React License – Additional Grant of Patent Rights - bcardarella
https://github.com/facebook/react/blob/master/PATENTS
======
nkohari
IANAL, but by my reading, the patent grant is intended as additional
protection for both Facebook and the consumers of React. Facebook is free to
register patents that may overlap in some ways with code that they've open-
sourced, and you are free to use their code without fear that you'll infringe
upon a future patent.

The 3-clause BSD license is retained in its original form [1] and makes no
reference to the patent grant. Therefore, I believe you could fork the project
and remove the patent grant in your fork. You would then lose the patent
protection from Facebook, but they also could not revoke your rights to your
fork of React.

That said, if your _use of React_ somehow violates one of Facebook's patents,
you're in trouble. The original version of React would be protected by the
additional patent grant, but your fork wouldn't be.

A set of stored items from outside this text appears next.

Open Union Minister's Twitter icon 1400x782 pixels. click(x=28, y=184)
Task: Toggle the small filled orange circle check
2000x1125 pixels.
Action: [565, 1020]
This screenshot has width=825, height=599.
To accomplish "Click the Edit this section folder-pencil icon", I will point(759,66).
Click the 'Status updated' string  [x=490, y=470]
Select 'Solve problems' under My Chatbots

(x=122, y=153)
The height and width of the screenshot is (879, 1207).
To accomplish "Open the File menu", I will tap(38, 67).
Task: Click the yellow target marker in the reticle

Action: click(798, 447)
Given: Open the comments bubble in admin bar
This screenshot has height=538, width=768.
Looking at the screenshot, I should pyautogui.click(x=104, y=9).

I don't think Facebook is acting maliciously; I just think they're trying to
provide a means to balance their (perceived) need to protect their patent
portfolio vs. their desire to release OSS. If they start suing people that are
using their open-source projects, it's going to undermine the (rather good)
reputation the company has for releasing quality OSS.

[1]
[https://github.com/facebook/react/blob/master/LICENSE](https://github.com/facebook/react/blob/master/LICENSE)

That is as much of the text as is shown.